__Exercise objective__
Please reproduce the listing in full, exactly as given.
= = = = = = =
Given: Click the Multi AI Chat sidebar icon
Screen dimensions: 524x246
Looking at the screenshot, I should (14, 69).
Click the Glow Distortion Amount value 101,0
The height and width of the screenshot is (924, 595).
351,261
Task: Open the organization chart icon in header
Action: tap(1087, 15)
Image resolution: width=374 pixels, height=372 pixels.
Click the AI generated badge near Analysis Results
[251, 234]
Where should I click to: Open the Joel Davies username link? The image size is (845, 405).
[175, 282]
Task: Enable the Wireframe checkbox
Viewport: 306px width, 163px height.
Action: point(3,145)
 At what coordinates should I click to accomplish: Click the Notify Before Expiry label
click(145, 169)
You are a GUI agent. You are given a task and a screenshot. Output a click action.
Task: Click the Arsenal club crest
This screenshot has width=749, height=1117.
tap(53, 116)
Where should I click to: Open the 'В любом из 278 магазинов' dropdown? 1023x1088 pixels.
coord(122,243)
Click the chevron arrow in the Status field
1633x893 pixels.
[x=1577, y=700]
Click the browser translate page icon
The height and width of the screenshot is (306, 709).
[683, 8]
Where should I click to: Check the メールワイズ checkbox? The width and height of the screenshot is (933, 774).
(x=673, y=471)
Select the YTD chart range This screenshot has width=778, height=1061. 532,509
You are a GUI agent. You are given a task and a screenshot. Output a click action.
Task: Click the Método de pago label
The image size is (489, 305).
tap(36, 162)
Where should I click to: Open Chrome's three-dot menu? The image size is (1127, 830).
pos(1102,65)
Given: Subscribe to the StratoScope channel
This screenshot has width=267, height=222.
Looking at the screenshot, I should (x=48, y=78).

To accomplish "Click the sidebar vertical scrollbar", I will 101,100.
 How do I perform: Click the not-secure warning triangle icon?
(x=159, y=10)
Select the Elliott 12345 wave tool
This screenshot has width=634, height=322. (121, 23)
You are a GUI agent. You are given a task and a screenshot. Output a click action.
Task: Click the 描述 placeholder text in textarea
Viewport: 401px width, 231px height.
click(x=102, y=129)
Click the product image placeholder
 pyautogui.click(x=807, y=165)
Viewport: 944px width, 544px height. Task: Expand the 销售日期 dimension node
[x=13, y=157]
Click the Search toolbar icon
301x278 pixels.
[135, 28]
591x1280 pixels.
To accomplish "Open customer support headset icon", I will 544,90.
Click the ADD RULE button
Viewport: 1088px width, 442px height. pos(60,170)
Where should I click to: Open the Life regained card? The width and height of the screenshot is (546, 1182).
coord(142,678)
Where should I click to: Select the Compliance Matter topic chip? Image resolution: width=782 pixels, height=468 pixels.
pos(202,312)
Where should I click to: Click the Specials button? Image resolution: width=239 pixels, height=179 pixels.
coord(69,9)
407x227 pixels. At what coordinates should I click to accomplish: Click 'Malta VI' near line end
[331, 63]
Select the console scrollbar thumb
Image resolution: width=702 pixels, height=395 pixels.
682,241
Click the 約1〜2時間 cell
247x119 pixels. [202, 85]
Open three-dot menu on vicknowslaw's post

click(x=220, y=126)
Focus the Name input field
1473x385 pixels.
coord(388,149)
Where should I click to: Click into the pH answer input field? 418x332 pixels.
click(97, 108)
= = = = = = =
__Task answer__
Given: Click the Multi AI Chat sidebar icon
Screen dimensions: 524x246
Looking at the screenshot, I should (14, 69).
Click the Glow Distortion Amount value 101,0
The height and width of the screenshot is (924, 595).
351,261
Task: Open the organization chart icon in header
Action: tap(1087, 15)
Image resolution: width=374 pixels, height=372 pixels.
Click the AI generated badge near Analysis Results
[251, 234]
Where should I click to: Open the Joel Davies username link? The image size is (845, 405).
[175, 282]
Task: Enable the Wireframe checkbox
Viewport: 306px width, 163px height.
Action: point(3,145)
 At what coordinates should I click to accomplish: Click the Notify Before Expiry label
click(145, 169)
You are a GUI agent. You are given a task and a screenshot. Output a click action.
Task: Click the Arsenal club crest
This screenshot has width=749, height=1117.
tap(53, 116)
Where should I click to: Open the 'В любом из 278 магазинов' dropdown? 1023x1088 pixels.
coord(122,243)
Click the chevron arrow in the Status field
1633x893 pixels.
[x=1577, y=700]
Click the browser translate page icon
The height and width of the screenshot is (306, 709).
[683, 8]
Where should I click to: Check the メールワイズ checkbox? The width and height of the screenshot is (933, 774).
(x=673, y=471)
Select the YTD chart range This screenshot has width=778, height=1061. 532,509
You are a GUI agent. You are given a task and a screenshot. Output a click action.
Task: Click the Método de pago label
The image size is (489, 305).
tap(36, 162)
Where should I click to: Open Chrome's three-dot menu? The image size is (1127, 830).
pos(1102,65)
Given: Subscribe to the StratoScope channel
This screenshot has width=267, height=222.
Looking at the screenshot, I should (x=48, y=78).

To accomplish "Click the sidebar vertical scrollbar", I will 101,100.
 How do I perform: Click the not-secure warning triangle icon?
(x=159, y=10)
Select the Elliott 12345 wave tool
This screenshot has width=634, height=322. (121, 23)
You are a GUI agent. You are given a task and a screenshot. Output a click action.
Task: Click the 描述 placeholder text in textarea
Viewport: 401px width, 231px height.
click(x=102, y=129)
Click the product image placeholder
 pyautogui.click(x=807, y=165)
Viewport: 944px width, 544px height. Task: Expand the 销售日期 dimension node
[x=13, y=157]
Click the Search toolbar icon
301x278 pixels.
[135, 28]
591x1280 pixels.
To accomplish "Open customer support headset icon", I will 544,90.
Click the ADD RULE button
Viewport: 1088px width, 442px height. pos(60,170)
Where should I click to: Open the Life regained card? The width and height of the screenshot is (546, 1182).
coord(142,678)
Where should I click to: Select the Compliance Matter topic chip? Image resolution: width=782 pixels, height=468 pixels.
pos(202,312)
Where should I click to: Click the Specials button? Image resolution: width=239 pixels, height=179 pixels.
coord(69,9)
407x227 pixels. At what coordinates should I click to accomplish: Click 'Malta VI' near line end
[331, 63]
Select the console scrollbar thumb
Image resolution: width=702 pixels, height=395 pixels.
682,241
Click the 約1〜2時間 cell
247x119 pixels. [202, 85]
Open three-dot menu on vicknowslaw's post

click(x=220, y=126)
Focus the Name input field
1473x385 pixels.
coord(388,149)
Where should I click to: Click into the pH answer input field? 418x332 pixels.
click(97, 108)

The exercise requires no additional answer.